According to financial information firm BankRegData on the 9th (local time), the amount of bank loan delinquencies on U.S. commercial real estate in the third quarter of this year rose by $4 billion (30%) from the previous quarter to $17.7 billion (approximately 23.34 trillion KRW). This is the highest level in 10 years, and compared to a year ago, loan delinquencies surged by a staggering $10 billion.
Concerns over rising delinquency rates are also growing. Leo Hwang, head of the commercial real estate division at Ellington Management Group, pointed out, "More price declines are coming," adding, "Commercial real estate loans are deteriorating, and delinquency rates will rise further." The maturity delinquency rate for commercial real estate in the third quarter stands at around 1.5%.
The rapid worsening of commercial real estate delinquencies is due to the increase in office vacancy rates following the spread of remote work after the pandemic, combined with the prolonged tightening and economic slowdown, pushing the commercial real estate market to its worst state. According to the National Bureau of Economic Research (NBER), office prices in New York are expected to fall by about 40% by 2029 due to the sharp drop in demand caused by the establishment of remote work.
The collapse of U.S. office-sharing company WeWork is also increasing the risk of commercial real estate loan defaults. The third-quarter delinquency figures from BankRegData do not reflect the impact of WeWork’s bankruptcy. If WeWork, which filed for bankruptcy protection under Chapter 11 on the 6th due to severe financial difficulties and worsening management, formally enters bankruptcy proceedings, it could unilaterally terminate dozens of lease contracts. If the leased properties WeWork occupied flood the market at once, price declines and a surge in non-performing loans will be inevitable.
Accordingly, Wells Fargo recently set aside a loan loss provision of $20.5 million for a mid-sized office building loan in Lower Manhattan, citing increased default concerns due to WeWork’s bankruptcy. As of the end of the third quarter, Wells Fargo’s commercial real estate loan delinquencies stood at $3.4 billion, a 750% increase from $400 million a year earlier. Wells Fargo is the largest bank in the U.S. in terms of commercial real estate loan volume, with a commercial real estate loan balance reaching $70 billion as of the end of the third quarter.

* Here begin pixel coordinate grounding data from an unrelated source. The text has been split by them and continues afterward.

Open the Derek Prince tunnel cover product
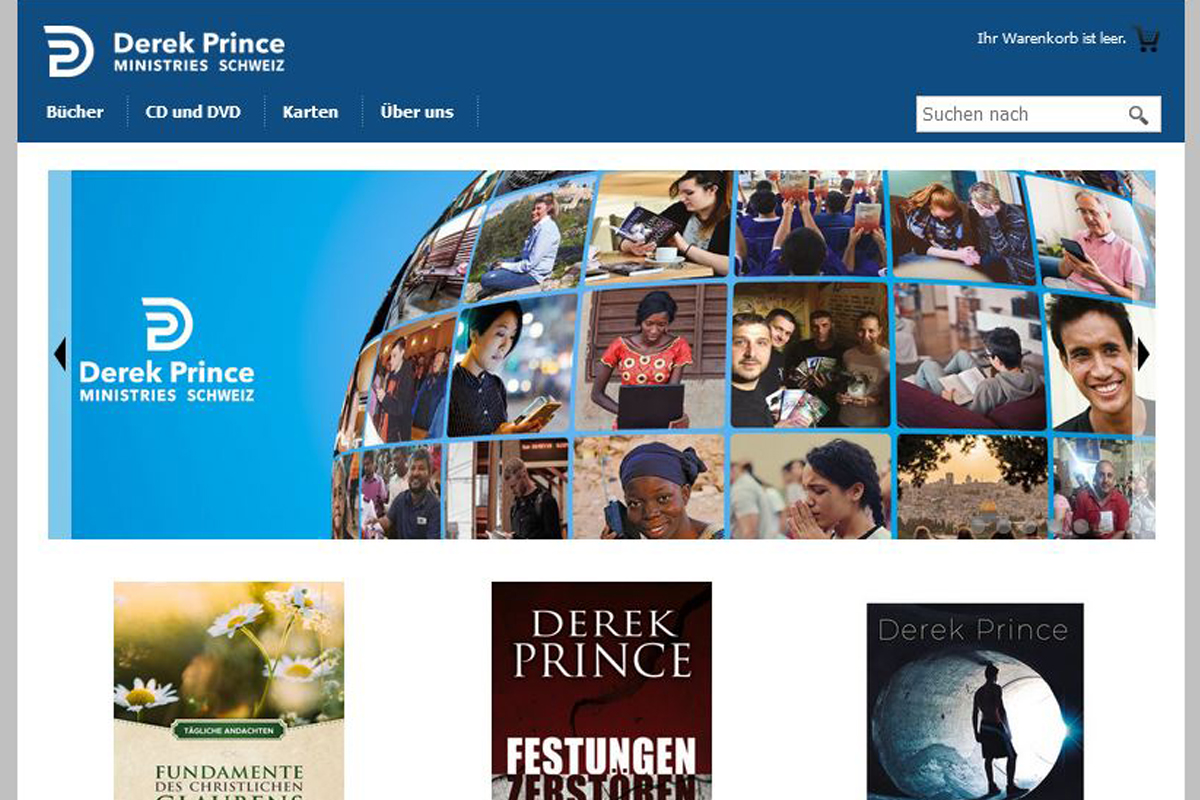 pyautogui.click(x=975, y=701)
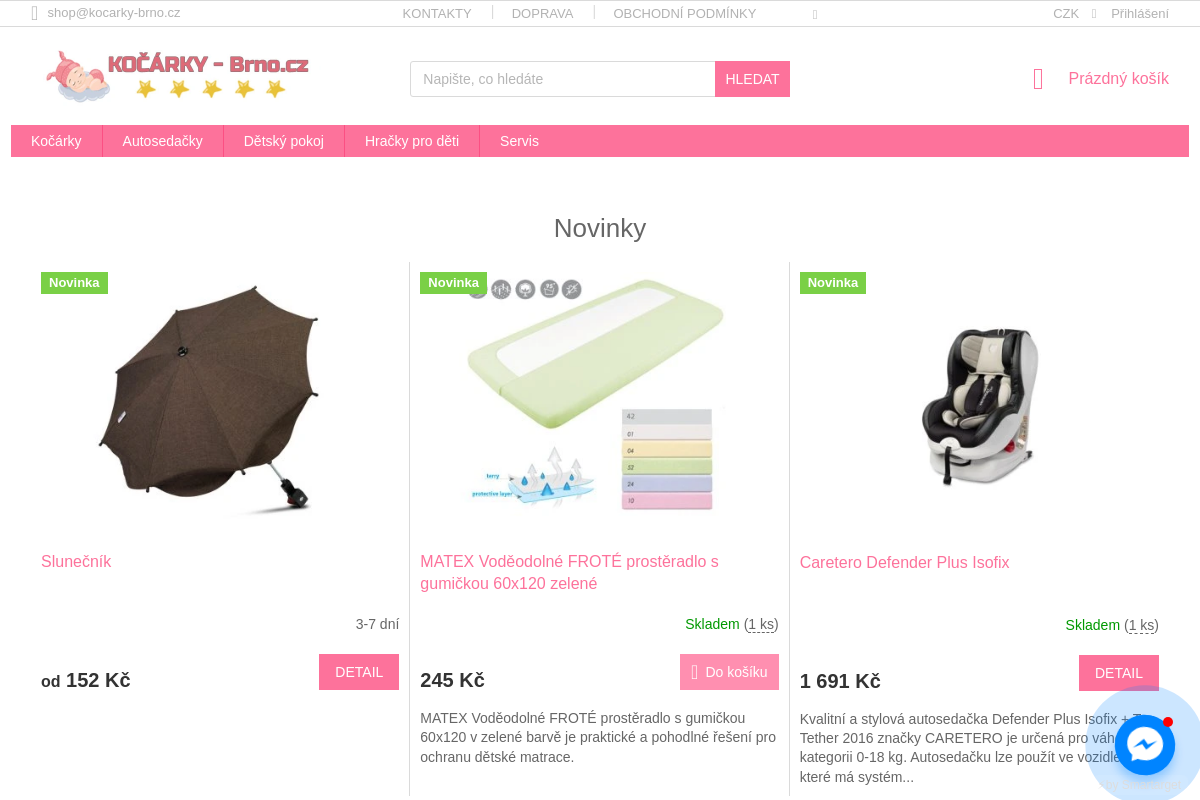Click the Kočárky-Brno.cz site logo
1200x800 pixels.
177,76
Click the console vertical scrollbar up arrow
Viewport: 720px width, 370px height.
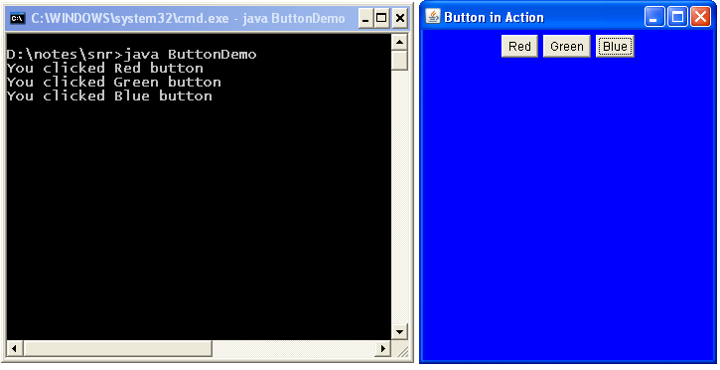[x=399, y=43]
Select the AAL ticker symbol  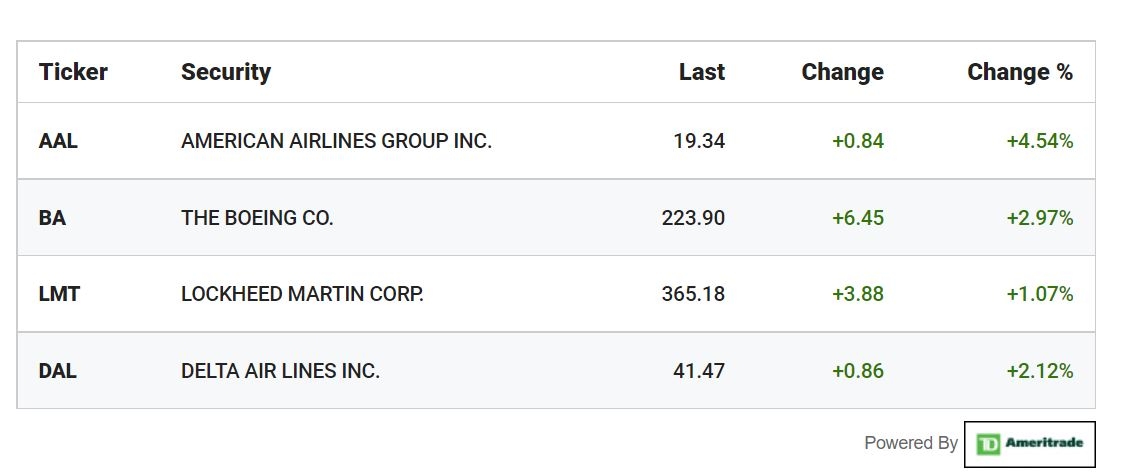[58, 141]
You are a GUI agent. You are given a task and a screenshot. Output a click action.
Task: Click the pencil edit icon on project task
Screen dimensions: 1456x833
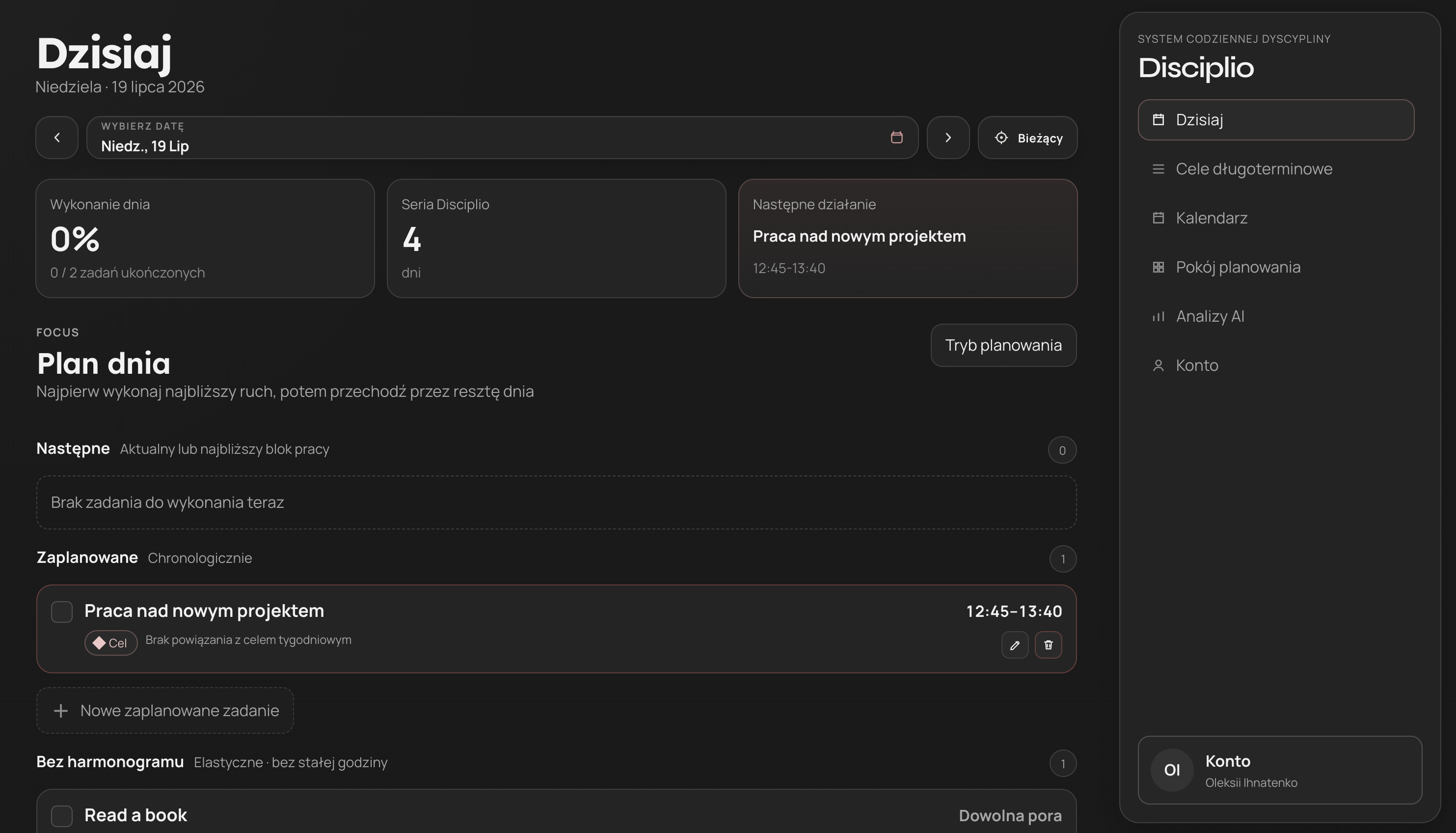coord(1015,645)
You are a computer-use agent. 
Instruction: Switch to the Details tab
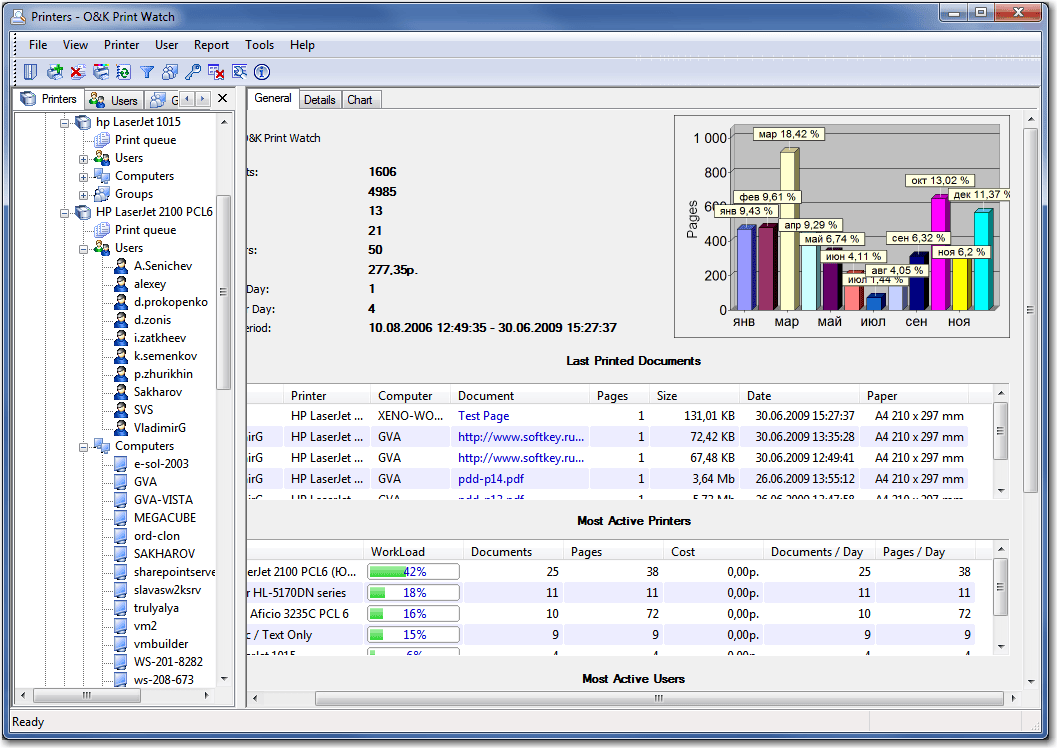[x=320, y=100]
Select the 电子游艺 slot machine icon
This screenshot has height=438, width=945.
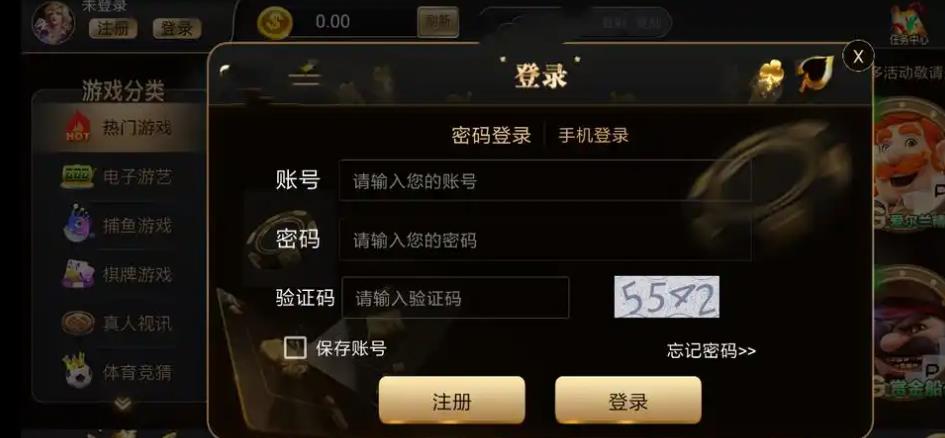[x=78, y=177]
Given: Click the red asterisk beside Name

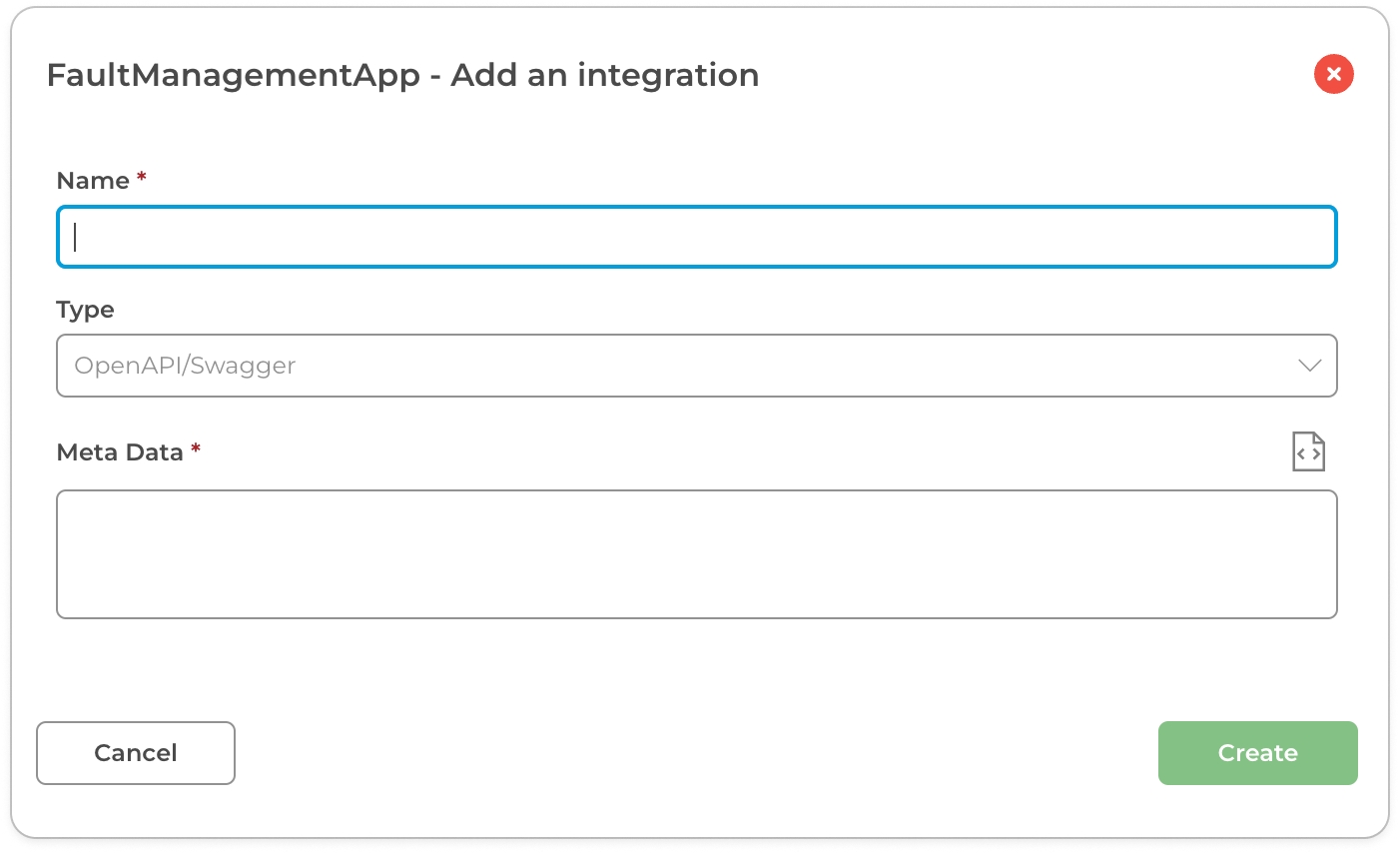Looking at the screenshot, I should click(x=142, y=178).
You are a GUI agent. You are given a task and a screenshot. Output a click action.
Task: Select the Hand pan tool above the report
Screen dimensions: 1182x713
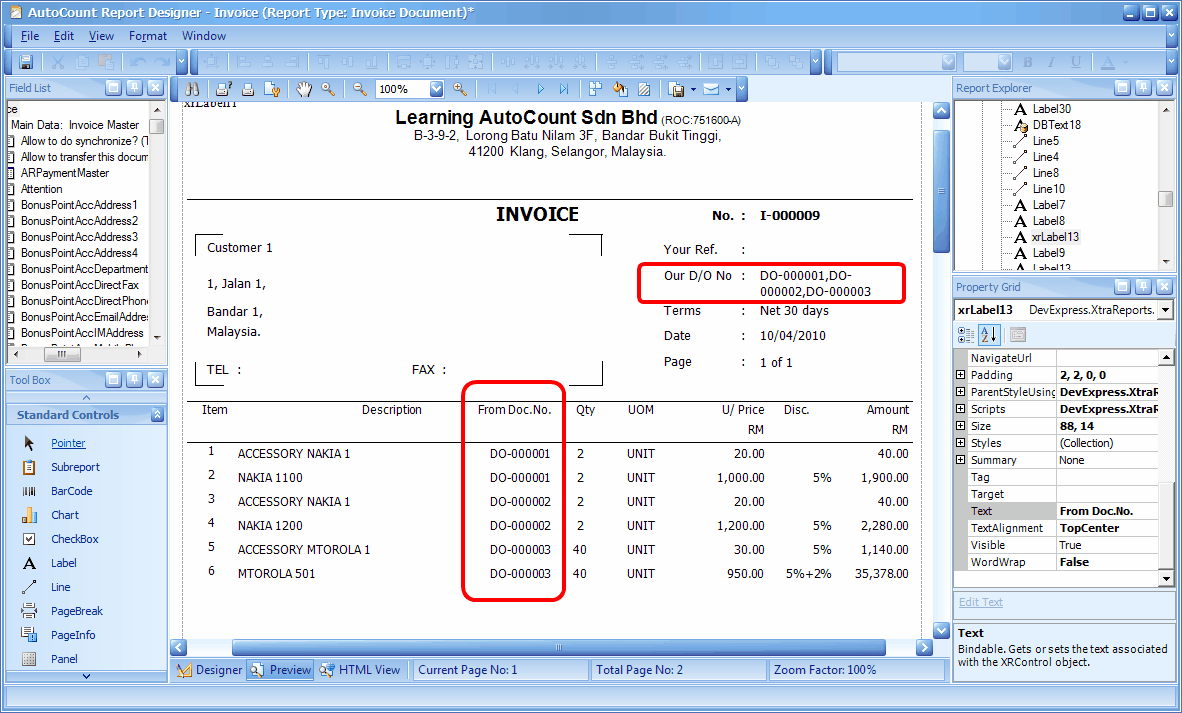[305, 89]
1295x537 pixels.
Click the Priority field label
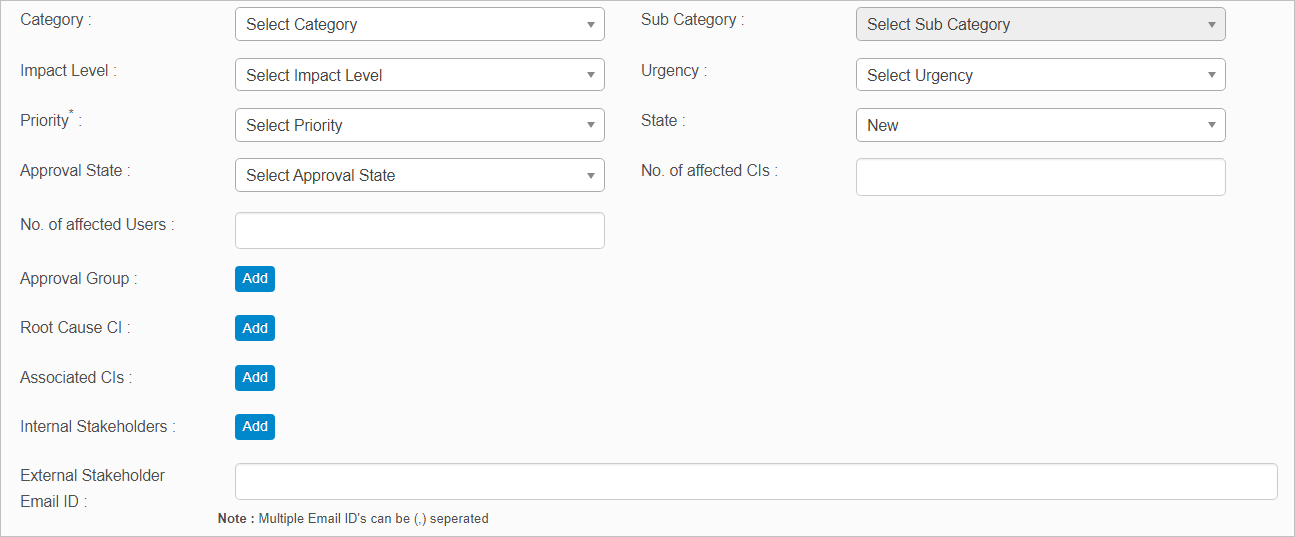[x=44, y=121]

PNC, a regional bank based in Pittsburgh, also saw its delinquent loans more than double to $723 million as of the end of the third quarter compared to the previous quarter. Rob Reilly, PNC’s Chief Financial Officer, warned, "As expected, pressure in the commercial real estate sector is materializing." U.S. banks hold about 60% of commercial real estate loans, with 60-70% of these concentrated in regional banks with assets under $100 billion.
Experts expect the commercial real estate crisis to be prolonged. After the global financial crisis in 2008, it took six years for commercial real estate values to recover. Kevin Fagan, head of commercial real estate economic analysis at global credit rating agency Moody’s, warned, "The upward trend (in loan delinquencies) could last at least 12 months or more," adding, "Severe pain lies ahead."